I love this Nisi. It's the hardest sort of work and story to tell -- to the people we are related to or in our communities. It means that we think they might respond in good faith and that we have hope.

Walking away is (luckily) sometimes an option. Or rather than walking away, turning more firmly to others and paying attention to them which gives us more of a position of strength.

Actually... I also love that you just said "queefing like a douchebag". Hahahaah! Thanks for the laugh in the middle of a lot of seriousness!

Nisi said...

Thank you so much, you three. Very glad to have someone linking to "facts." For me, it's all anecdotal, but still very, very real.

And glad you liked the laugh, Liz.

I've been a bit worried about backsplash from this post, but had to put it out there nonetheless.

Anonymous said...

I don't regularly read here; I got a link through Twitter. And I think this is a deeply important topic, and one that I don't know how to address. Thank you for writing and posting it.

Just like all those guys out there who are sure they're "not like that," I try very hard to be Not Like That -- but I'm very sure that I screw it up sometimes.

Because I don't have anything useful to contribute to the conversation except my ears, I hadn't planned to comment; but you mentioned being worried about backsplash from this post. That, at least, I can speak to -- not to say it won't happen, though I hope it won't, but to say that this is an important post, and I'm glad you made it. If there's an equivalent to the Gentlemen's Auxiliary of the Women Back Each Other Up project, I would sign up for it and read the instruction manual. If I see or hear backsplash on this, I will speak up - even if I don't think I can do it perfectly. (And then I'll listen if someone tells me I did it wrong.)

Thank you.

Nisi said...

Much appreciated, one and all.

MJ Hardman gave me permission to post her email to me on this topic:

The Russ categories [She wrote an article about this project of hers that we published in WisCon Chronicles 5] are useful for this & can be used in some circumstances, but the problem as you outline it is huge.

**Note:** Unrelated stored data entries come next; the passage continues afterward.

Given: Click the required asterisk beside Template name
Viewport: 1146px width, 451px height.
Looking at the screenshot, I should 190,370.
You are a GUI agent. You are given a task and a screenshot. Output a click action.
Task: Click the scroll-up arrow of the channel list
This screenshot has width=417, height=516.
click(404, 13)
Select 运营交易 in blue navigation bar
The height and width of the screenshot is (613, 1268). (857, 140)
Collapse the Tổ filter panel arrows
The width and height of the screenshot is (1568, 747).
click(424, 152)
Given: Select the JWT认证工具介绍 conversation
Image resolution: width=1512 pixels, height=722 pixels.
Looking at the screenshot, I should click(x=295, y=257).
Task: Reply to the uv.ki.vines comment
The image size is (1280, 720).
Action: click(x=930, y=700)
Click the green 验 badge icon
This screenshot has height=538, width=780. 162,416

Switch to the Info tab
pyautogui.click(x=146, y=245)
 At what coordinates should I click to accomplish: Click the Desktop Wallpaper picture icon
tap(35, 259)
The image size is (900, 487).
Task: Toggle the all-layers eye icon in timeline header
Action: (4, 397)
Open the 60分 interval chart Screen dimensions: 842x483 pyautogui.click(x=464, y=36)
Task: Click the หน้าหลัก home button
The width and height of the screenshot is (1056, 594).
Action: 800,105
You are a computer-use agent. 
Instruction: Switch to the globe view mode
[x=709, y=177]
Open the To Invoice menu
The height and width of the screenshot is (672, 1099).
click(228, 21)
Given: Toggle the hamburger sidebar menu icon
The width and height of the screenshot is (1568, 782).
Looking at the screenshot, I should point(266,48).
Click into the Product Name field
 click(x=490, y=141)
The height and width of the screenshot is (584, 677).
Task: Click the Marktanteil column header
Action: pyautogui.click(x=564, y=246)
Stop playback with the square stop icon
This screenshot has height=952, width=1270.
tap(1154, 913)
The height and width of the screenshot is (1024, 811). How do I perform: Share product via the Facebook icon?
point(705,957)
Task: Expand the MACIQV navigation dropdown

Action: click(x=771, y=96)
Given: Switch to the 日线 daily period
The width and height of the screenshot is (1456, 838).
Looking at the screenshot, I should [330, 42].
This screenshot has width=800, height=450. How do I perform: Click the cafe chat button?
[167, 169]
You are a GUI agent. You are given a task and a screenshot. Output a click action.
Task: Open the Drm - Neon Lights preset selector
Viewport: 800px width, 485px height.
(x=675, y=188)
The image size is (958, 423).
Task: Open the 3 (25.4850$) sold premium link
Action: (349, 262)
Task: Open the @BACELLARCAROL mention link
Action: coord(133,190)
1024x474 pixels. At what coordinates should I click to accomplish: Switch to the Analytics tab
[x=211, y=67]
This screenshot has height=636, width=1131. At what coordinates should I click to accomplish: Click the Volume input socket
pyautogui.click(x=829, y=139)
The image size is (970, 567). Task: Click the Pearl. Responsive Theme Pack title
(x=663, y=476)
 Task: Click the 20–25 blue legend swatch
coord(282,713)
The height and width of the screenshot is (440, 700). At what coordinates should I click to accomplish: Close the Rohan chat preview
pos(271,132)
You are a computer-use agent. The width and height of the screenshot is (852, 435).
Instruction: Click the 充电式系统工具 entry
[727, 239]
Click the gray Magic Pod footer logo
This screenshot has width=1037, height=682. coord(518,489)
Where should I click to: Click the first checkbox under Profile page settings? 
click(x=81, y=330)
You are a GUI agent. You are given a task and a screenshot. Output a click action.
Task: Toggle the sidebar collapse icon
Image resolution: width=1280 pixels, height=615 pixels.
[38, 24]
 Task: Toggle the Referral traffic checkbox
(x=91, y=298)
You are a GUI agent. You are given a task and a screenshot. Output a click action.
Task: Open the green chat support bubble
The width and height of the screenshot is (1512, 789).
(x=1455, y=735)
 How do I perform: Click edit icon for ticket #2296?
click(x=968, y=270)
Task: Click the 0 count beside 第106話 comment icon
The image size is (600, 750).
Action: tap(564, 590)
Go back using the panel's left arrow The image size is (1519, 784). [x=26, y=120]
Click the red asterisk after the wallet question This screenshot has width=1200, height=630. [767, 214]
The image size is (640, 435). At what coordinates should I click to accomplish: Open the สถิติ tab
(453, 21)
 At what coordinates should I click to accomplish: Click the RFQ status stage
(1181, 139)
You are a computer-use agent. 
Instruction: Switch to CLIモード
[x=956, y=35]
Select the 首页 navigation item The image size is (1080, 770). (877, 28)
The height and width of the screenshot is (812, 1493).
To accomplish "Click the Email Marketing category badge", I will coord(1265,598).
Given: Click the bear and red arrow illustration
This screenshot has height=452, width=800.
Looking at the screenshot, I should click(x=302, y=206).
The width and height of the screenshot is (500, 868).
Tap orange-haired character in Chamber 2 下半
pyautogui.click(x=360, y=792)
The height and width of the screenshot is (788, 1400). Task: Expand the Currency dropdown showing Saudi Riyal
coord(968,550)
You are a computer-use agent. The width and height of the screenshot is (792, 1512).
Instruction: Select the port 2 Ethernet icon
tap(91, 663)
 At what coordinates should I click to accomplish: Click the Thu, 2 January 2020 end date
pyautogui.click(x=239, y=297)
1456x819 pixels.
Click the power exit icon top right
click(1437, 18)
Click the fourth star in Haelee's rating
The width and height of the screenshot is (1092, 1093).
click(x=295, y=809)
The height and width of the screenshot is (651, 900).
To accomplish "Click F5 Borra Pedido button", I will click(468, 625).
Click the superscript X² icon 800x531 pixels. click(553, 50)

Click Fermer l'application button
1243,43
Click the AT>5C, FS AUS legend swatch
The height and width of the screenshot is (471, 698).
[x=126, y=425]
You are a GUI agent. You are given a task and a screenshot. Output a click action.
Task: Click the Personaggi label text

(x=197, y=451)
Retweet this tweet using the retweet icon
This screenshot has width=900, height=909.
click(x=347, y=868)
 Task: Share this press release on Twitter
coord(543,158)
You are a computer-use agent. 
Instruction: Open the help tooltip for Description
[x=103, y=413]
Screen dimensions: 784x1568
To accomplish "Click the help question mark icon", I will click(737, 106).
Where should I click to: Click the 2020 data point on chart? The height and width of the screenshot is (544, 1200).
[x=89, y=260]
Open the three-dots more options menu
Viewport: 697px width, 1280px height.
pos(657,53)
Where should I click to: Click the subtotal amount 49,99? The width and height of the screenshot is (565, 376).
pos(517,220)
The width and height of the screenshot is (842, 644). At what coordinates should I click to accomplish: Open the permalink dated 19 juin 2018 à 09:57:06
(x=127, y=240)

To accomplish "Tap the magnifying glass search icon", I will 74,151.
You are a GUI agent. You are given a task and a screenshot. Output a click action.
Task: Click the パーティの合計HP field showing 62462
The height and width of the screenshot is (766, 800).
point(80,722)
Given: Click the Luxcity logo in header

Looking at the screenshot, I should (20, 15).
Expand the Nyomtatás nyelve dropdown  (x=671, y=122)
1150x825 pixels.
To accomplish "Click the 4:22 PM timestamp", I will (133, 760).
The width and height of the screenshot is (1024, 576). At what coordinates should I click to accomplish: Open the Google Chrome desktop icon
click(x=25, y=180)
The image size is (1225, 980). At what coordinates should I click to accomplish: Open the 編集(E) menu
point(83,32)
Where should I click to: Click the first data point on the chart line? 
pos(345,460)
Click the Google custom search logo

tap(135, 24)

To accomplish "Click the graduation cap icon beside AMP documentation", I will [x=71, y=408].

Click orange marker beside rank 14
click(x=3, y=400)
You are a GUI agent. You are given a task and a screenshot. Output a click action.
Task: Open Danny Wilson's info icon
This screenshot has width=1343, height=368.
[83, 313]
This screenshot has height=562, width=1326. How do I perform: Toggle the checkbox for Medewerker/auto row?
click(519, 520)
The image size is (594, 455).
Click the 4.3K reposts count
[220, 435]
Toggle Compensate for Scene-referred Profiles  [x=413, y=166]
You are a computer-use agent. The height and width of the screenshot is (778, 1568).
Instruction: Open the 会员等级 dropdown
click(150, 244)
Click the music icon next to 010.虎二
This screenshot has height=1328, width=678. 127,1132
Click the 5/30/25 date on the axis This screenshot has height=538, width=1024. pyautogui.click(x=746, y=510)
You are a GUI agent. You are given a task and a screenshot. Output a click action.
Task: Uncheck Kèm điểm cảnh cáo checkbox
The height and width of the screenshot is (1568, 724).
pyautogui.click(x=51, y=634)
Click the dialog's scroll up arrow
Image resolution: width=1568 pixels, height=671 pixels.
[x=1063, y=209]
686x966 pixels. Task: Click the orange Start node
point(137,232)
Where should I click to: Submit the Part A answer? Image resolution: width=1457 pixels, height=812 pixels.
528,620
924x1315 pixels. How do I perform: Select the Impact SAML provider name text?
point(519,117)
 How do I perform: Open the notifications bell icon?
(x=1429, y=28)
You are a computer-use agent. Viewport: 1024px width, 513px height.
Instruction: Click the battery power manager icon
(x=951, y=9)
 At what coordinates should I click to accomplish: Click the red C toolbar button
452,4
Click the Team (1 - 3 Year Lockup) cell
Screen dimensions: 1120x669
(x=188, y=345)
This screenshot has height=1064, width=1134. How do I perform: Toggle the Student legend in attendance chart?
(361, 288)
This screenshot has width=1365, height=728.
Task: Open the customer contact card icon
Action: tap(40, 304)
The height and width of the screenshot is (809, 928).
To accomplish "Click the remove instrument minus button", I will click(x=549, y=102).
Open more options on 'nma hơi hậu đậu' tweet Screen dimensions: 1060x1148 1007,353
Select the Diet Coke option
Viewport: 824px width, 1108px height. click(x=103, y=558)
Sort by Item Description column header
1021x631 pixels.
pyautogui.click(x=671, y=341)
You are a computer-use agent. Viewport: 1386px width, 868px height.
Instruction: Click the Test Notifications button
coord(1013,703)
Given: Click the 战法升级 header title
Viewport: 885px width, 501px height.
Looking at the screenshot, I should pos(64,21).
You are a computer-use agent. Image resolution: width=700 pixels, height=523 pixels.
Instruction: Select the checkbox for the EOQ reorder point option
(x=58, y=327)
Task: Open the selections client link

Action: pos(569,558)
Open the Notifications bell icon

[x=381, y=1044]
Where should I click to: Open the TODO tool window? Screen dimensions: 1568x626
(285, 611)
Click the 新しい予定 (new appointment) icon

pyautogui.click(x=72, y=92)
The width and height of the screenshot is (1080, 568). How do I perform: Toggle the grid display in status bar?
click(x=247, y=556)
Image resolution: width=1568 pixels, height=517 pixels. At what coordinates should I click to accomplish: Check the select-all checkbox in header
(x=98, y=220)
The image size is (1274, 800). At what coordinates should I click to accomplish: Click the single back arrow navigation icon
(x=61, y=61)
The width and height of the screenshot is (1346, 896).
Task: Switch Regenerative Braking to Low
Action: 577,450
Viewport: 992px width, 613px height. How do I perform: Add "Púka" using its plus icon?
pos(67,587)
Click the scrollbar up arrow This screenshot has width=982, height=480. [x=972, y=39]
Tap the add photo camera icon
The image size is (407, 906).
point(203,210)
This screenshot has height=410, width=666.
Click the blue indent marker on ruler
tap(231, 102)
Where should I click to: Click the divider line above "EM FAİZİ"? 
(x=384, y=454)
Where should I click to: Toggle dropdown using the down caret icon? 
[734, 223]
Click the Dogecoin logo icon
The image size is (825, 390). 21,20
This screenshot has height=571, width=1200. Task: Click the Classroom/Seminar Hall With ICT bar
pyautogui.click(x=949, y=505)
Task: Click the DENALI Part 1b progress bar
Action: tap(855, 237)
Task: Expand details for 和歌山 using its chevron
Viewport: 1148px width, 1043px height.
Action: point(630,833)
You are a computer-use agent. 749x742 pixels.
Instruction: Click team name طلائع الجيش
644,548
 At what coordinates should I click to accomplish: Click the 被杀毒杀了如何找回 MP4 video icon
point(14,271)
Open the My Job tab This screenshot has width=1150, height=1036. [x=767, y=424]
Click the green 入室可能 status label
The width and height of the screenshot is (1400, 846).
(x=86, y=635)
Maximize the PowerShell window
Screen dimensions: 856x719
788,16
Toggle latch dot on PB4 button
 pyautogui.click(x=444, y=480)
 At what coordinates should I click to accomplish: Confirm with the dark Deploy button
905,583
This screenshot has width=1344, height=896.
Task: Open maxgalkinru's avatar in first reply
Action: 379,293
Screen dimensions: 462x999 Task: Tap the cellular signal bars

One story: at a Humanist con during the lunch following a meeting one white man (married to a black owman; one would have thought he knew better?) started to take credit for what an older woman had done. We had, during that morning, had one of my workshops. She turned to me and said in a voice that could be heard by all the table, Do you think he is denying my agency? I responded in the affirmative and he never did it again. He was one whom we both cared for greatly. Without the vocabulary she could have done nothing (complain? whine?). The Russ categories, and the other vocabulary I introduce provide a way to specify without offense, in some circumstances. Words create things, so that it is not just nebulous 'whining' -- though when one is sitting in an audience such is difficult to do. and for 'racial profiling' some work on vocabulary creation needs to be done such that people like the two you speak of can be spoken to, such as, e.g., 'Do you deny my personal experience?' or 'Do you deny my personal observation?. Those are a bit too generic but I'm sure others can come up with better ways of handling these in a way that will cause such people to stop and think. And the widespread use of the vocabulary may help in causing widespread observation of such 'anecdotes'. My students so tell me.